» Task directions
Copy nothing but the lines below running from the line containing "Given: Collapse the code region on line 1" through the line containing "Task: Click the edit", both end lines included.
• • • • •
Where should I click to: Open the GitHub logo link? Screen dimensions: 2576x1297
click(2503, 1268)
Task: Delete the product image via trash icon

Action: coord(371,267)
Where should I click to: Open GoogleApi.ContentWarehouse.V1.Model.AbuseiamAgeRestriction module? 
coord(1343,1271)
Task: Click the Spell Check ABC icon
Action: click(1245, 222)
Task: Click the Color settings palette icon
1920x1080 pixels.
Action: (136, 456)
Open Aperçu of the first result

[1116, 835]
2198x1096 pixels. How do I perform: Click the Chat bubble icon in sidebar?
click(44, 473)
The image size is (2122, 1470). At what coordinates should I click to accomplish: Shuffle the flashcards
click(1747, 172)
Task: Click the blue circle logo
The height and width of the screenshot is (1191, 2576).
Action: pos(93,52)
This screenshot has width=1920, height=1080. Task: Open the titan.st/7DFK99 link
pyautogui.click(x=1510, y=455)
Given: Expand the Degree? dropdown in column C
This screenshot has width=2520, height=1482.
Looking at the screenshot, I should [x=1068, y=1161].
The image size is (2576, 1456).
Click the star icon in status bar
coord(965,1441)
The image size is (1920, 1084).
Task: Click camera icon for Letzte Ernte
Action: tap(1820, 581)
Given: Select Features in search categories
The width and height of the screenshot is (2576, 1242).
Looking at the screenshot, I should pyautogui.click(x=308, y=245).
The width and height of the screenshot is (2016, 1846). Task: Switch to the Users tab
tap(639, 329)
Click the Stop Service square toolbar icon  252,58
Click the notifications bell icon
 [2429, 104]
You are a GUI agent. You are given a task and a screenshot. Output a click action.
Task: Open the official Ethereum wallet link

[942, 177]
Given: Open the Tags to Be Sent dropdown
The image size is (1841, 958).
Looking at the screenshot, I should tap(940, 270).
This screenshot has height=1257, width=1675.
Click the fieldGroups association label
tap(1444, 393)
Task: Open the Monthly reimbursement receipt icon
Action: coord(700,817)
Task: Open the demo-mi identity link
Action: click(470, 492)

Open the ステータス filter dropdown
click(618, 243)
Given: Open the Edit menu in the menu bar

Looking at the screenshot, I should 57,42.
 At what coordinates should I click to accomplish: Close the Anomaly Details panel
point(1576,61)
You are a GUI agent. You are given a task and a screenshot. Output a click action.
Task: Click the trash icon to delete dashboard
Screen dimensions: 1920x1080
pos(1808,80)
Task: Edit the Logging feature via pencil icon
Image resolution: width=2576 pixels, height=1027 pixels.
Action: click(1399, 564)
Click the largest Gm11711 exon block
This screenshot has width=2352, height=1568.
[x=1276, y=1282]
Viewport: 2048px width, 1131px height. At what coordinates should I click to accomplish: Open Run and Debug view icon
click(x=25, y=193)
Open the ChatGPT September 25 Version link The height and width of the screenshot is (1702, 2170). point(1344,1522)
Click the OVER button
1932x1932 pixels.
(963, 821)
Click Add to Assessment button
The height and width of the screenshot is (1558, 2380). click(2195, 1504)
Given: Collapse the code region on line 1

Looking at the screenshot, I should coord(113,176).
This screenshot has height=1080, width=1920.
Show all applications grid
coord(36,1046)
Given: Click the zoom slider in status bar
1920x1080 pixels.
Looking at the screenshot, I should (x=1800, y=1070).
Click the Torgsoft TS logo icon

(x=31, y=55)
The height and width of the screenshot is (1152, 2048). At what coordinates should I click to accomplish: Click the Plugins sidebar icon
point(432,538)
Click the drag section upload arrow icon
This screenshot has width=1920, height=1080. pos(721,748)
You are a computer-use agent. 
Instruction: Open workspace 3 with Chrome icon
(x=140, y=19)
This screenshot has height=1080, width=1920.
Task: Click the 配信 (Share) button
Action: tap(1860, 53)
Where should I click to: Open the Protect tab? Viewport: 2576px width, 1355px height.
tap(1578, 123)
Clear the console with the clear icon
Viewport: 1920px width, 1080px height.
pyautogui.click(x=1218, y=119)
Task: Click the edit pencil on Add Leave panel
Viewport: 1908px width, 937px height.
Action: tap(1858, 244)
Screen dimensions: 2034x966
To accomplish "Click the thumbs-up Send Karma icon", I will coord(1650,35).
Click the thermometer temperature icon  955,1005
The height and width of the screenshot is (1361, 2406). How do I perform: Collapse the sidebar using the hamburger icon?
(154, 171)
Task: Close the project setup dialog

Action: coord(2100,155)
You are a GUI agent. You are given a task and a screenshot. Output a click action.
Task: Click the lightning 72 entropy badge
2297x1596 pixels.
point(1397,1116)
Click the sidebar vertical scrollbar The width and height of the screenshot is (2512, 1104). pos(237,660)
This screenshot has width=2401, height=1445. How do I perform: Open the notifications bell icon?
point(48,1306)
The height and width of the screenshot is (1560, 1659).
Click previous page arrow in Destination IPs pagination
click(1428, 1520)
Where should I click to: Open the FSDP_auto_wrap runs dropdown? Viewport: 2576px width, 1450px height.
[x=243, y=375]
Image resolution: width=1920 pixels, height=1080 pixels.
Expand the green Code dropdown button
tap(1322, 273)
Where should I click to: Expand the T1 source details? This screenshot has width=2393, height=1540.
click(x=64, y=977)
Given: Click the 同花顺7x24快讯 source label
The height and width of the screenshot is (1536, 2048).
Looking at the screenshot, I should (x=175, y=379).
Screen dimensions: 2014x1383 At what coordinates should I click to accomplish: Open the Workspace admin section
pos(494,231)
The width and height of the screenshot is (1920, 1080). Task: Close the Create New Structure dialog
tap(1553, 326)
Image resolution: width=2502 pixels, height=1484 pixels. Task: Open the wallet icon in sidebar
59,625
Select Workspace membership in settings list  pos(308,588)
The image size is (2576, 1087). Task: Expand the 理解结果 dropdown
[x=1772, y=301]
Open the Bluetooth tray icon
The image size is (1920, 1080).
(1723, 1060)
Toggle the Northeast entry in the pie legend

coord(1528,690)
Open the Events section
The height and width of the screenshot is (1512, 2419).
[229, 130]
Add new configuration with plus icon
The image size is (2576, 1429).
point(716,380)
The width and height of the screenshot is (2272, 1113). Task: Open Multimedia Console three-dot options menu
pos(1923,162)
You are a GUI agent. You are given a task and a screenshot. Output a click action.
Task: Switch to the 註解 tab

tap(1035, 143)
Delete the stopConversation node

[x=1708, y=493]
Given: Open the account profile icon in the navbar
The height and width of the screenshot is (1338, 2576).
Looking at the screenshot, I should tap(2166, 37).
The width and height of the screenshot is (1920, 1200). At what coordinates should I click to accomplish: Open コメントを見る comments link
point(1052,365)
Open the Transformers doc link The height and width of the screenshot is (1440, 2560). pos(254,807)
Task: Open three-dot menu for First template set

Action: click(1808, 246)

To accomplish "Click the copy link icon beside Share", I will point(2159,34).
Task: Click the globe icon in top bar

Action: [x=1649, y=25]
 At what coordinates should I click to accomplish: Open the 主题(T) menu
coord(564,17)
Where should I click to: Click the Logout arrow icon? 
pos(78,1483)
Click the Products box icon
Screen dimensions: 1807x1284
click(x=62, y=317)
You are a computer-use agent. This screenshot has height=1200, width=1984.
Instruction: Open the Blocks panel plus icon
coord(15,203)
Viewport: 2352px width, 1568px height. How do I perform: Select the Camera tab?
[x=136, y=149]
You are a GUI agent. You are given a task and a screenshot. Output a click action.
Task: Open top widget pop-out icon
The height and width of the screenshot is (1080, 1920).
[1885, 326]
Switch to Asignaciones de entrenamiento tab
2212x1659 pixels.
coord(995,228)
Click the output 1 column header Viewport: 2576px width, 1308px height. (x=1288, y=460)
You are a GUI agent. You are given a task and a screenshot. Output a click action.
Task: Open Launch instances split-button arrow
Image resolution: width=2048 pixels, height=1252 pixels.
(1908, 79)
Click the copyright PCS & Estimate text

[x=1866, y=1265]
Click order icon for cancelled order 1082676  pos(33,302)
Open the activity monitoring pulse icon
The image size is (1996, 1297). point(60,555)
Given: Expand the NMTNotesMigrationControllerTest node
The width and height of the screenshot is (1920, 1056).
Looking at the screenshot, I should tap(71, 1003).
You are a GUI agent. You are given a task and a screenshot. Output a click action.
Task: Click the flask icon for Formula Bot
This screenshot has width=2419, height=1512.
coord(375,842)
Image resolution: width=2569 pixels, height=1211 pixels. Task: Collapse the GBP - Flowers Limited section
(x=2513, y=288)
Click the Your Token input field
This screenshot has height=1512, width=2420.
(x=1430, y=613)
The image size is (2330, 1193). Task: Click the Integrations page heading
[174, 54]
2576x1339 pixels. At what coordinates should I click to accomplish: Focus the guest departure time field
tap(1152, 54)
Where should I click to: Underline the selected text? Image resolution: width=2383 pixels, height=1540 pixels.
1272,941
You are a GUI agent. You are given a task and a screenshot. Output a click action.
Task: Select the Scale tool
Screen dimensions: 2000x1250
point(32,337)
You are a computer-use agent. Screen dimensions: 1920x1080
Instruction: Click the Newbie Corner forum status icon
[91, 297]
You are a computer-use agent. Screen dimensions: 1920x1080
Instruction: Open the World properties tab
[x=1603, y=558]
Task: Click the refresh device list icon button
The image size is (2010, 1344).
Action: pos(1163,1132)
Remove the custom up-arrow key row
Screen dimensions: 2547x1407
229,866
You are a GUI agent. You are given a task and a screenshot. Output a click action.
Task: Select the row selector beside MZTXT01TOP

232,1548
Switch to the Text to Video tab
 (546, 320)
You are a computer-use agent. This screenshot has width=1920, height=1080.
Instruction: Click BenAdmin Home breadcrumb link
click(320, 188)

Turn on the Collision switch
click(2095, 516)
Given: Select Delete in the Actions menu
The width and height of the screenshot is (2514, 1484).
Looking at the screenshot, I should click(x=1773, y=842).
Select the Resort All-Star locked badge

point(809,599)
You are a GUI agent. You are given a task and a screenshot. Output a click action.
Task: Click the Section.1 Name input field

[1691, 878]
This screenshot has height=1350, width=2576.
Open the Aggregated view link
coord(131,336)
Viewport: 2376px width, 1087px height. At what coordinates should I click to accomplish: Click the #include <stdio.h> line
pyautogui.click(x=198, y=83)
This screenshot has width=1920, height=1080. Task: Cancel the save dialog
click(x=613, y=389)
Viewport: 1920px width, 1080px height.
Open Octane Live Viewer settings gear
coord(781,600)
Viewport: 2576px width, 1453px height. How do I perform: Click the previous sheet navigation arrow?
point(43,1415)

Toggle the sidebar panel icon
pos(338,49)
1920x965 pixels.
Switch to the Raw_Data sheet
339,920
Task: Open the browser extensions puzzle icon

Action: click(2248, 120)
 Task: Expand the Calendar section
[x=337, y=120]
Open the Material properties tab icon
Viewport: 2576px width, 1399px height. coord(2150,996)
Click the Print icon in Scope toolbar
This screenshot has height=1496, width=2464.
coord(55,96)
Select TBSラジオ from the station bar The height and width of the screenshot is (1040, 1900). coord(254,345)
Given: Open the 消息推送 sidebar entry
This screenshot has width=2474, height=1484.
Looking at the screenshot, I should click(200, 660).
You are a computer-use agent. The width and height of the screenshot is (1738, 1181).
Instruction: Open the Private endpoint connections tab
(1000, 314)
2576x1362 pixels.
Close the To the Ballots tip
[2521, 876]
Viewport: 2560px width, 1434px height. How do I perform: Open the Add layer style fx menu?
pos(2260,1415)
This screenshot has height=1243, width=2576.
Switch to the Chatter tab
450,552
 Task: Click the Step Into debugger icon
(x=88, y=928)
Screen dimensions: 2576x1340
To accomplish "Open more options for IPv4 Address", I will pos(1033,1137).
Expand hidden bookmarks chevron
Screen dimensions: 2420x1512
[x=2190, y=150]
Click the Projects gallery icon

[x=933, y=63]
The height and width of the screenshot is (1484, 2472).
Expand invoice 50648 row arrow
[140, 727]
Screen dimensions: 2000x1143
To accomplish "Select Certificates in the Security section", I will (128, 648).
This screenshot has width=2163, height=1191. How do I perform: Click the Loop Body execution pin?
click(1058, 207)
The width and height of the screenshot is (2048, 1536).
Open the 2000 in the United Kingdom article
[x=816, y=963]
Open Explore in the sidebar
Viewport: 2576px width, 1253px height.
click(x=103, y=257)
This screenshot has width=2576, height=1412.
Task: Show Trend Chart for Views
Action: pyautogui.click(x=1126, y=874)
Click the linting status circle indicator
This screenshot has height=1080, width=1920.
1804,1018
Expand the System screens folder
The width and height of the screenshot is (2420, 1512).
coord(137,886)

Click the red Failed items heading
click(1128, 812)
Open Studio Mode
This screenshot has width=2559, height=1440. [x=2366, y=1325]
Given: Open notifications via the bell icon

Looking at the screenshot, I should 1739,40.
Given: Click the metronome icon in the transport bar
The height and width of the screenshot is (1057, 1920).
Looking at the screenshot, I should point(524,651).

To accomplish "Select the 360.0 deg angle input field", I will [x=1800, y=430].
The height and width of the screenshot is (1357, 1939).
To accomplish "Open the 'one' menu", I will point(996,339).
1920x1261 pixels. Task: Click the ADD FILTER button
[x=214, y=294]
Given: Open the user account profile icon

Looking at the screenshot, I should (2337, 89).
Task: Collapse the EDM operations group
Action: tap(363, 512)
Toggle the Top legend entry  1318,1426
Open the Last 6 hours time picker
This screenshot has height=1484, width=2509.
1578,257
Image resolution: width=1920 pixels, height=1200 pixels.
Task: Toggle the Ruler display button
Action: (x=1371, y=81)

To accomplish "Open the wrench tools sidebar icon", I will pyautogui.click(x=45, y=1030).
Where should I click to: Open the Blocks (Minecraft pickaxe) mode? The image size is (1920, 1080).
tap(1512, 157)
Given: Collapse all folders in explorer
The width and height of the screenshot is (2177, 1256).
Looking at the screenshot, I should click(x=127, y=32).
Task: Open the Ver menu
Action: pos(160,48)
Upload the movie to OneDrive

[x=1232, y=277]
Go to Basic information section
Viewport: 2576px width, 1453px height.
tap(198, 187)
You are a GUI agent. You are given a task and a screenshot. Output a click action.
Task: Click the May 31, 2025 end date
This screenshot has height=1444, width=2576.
• • • • •
» Completed exercise
Given: Collapse the code region on line 1

Looking at the screenshot, I should coord(113,176).
This screenshot has height=1080, width=1920.
Show all applications grid
coord(36,1046)
Given: Click the zoom slider in status bar
1920x1080 pixels.
Looking at the screenshot, I should (x=1800, y=1070).
Click the Torgsoft TS logo icon

(x=31, y=55)
The height and width of the screenshot is (1152, 2048). At what coordinates should I click to accomplish: Click the Plugins sidebar icon
point(432,538)
Click the drag section upload arrow icon
This screenshot has width=1920, height=1080. pos(721,748)
You are a computer-use agent. 
Instruction: Open workspace 3 with Chrome icon
(x=140, y=19)
This screenshot has height=1080, width=1920.
Task: Click the 配信 (Share) button
Action: tap(1860, 53)
Where should I click to: Open the Protect tab? Viewport: 2576px width, 1355px height.
tap(1578, 123)
Clear the console with the clear icon
Viewport: 1920px width, 1080px height.
pyautogui.click(x=1218, y=119)
Task: Click the edit pencil on Add Leave panel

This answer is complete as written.